Posted at — Feb 22, 2020

From m to m2

Having used m for many years now, I encountered two primary problems.

The first is startup performance. Even with lazy module loading (see here), calling m without any subcommands still took ~250ms on my laptop.

The second problem is code verbosity. To add a new command, one needs to create a new class in a separate file, import it in main, and finally instantiate the new class.

In this short blog post, I am going to share how I tackled these two issues.

Removing python-fire

In order to reduce startup time, I first had to profile m startup performance. From python -c 'print("Hi"), I know python interpreter program can be fast.
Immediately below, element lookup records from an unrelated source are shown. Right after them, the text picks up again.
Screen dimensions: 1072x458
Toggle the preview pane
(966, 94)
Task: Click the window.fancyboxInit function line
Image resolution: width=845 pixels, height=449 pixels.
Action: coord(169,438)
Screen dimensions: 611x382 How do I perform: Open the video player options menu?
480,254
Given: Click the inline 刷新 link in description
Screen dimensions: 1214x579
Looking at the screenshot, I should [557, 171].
Iteratively removing modules m depends on one by one revealed python-fire was the biggest contributor to the long startup time. Python-fire is great for easily turning any script into a commandline program, but it became clear it is not a great fit for scripts one invoke dozens of times a day.

Having identified the culprit, I decided to implement my own basic commandline parser. The implementation itself is extremely simple but covers all m needs right now.
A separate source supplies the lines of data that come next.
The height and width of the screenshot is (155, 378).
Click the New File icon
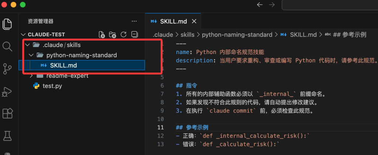tap(102, 34)
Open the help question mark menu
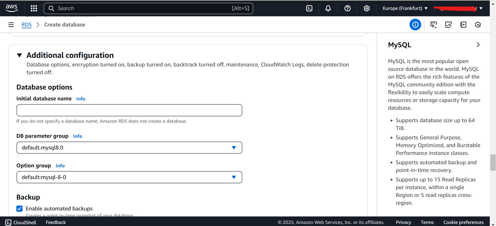496x226 pixels. click(348, 8)
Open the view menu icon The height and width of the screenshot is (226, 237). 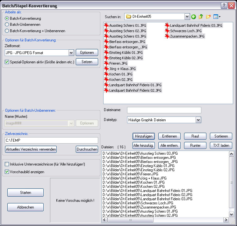217,17
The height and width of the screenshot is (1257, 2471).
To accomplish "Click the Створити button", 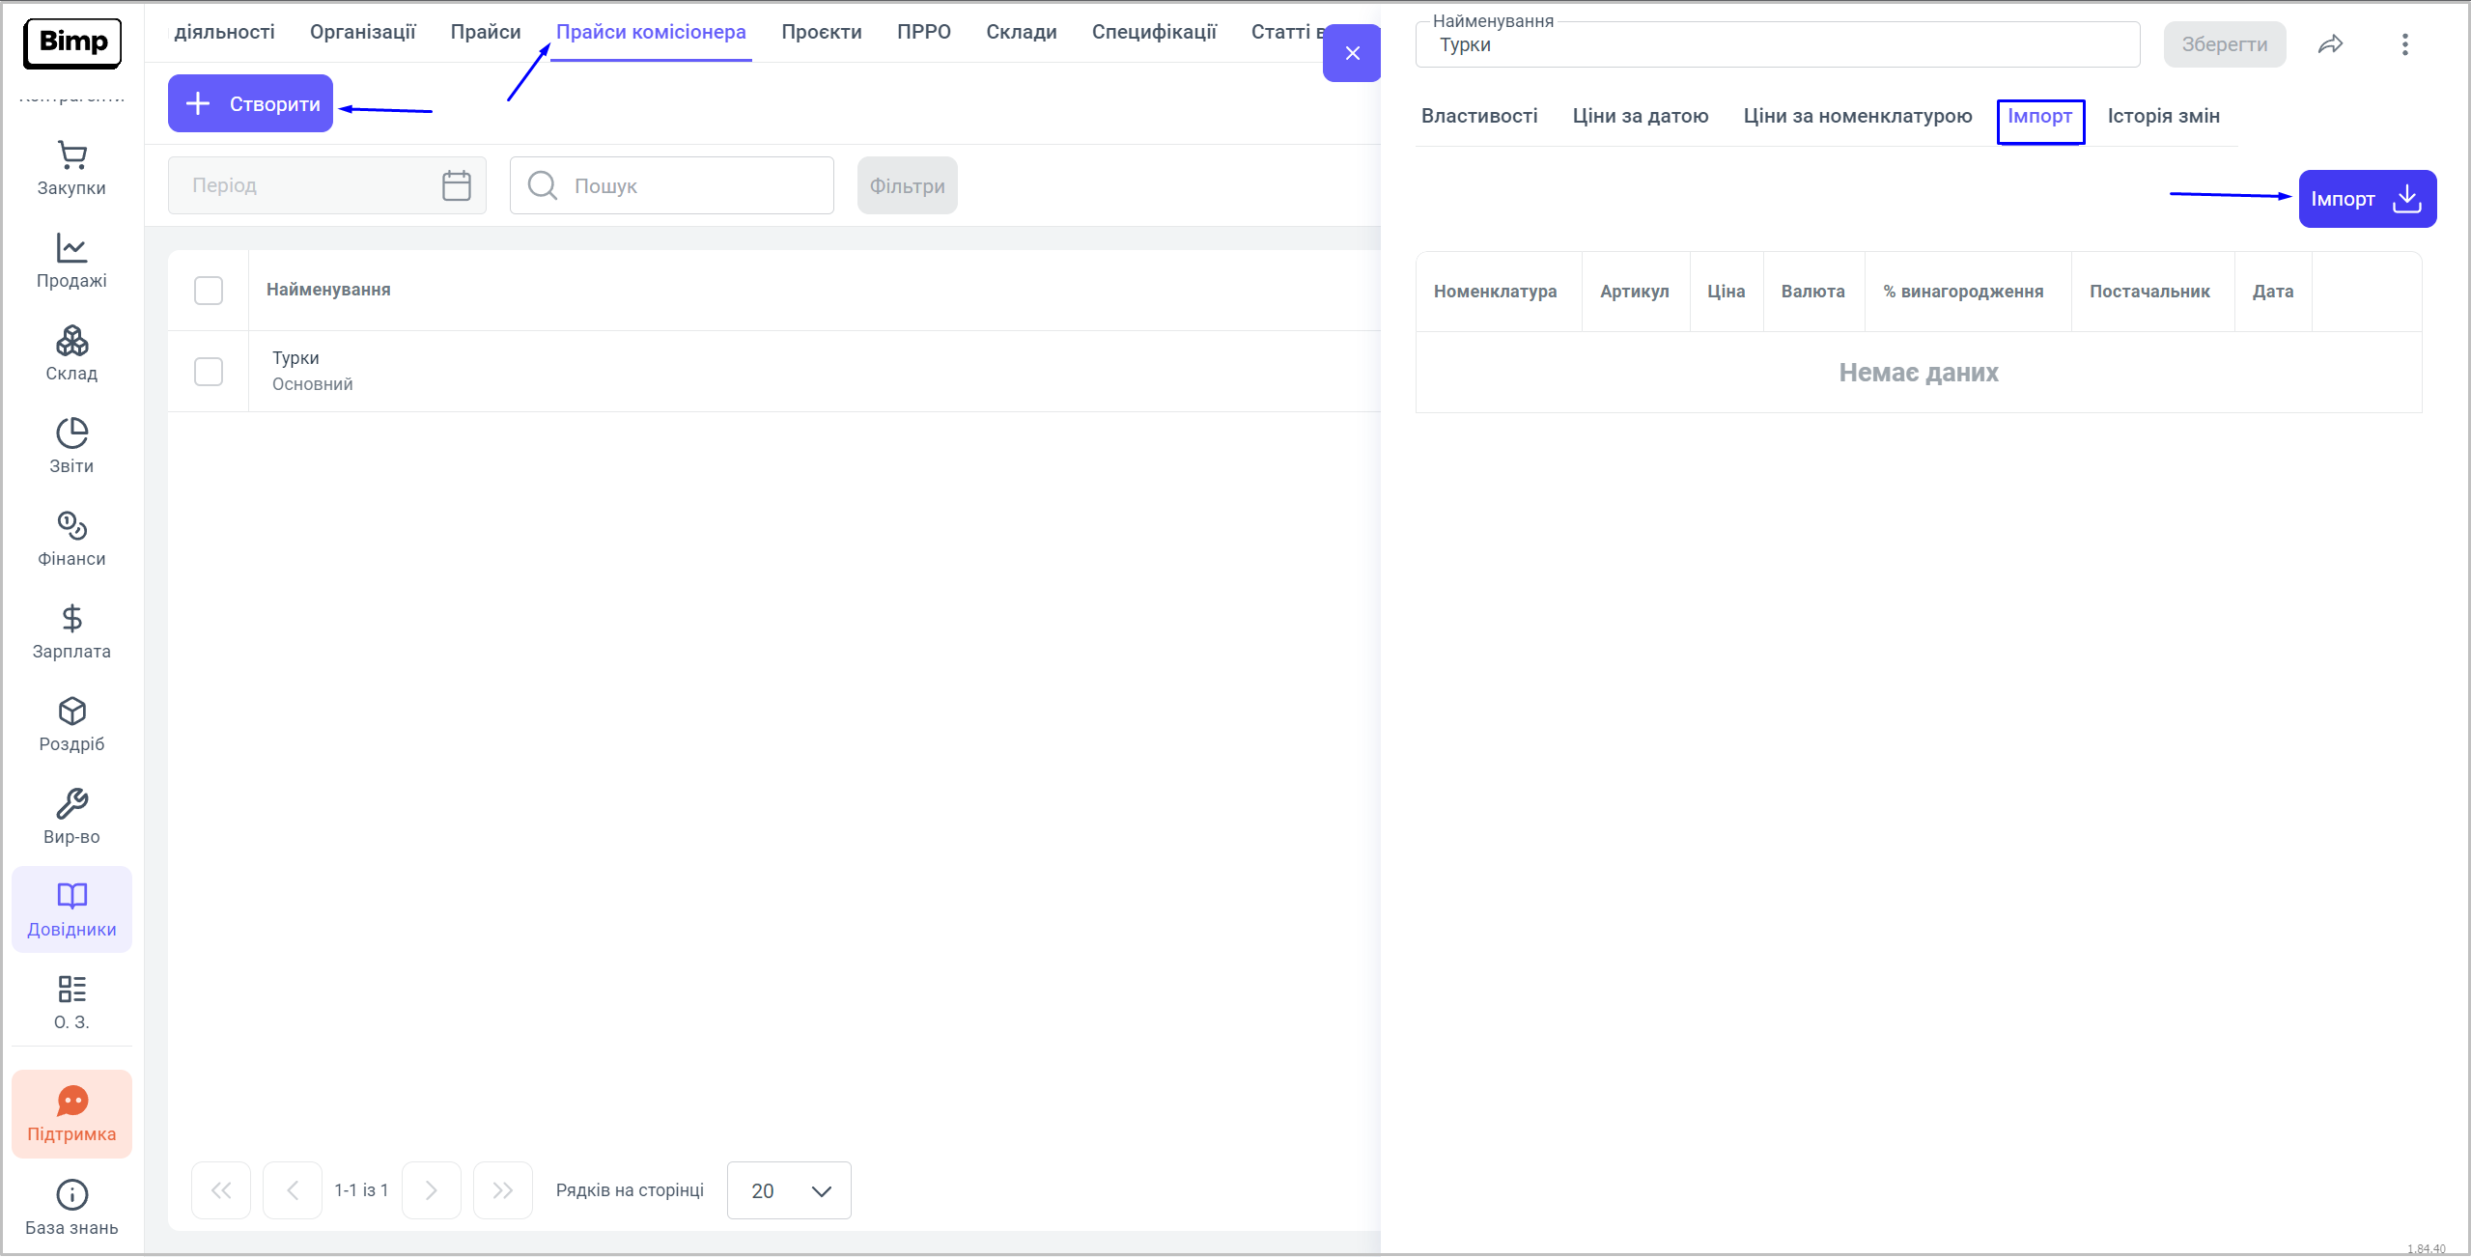I will tap(251, 103).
Removing python-fire dropped the startup time by almost half to around 130ms.

Reducing Boilerplates with metaprogramming

Another problem I wanted to tackle was reducing boilerplates in m. With a bit of research, I learnt about inspect and importlib modules and converted m to adopt them.

Instead of doing import manually, I leveraged importlib.import_module to import .py files on startup and used inspect.getmembers and inspect.isclass to filter and expose instances of m_base.Base, a special class in m which every commands inherit from.

The change itself was relatively straightforward and is a big win for maintainability - I can remove a command just by deleting a file now!

Summary

Not only did I learn about inspect and importlib modules in python, I also saved ~100ms off the m startup time and reduced a bunch of boilerplates.

I use m everyday so I am a bit embarrassed that it took me this long to address two such obvious issues. Better late than never I suppose.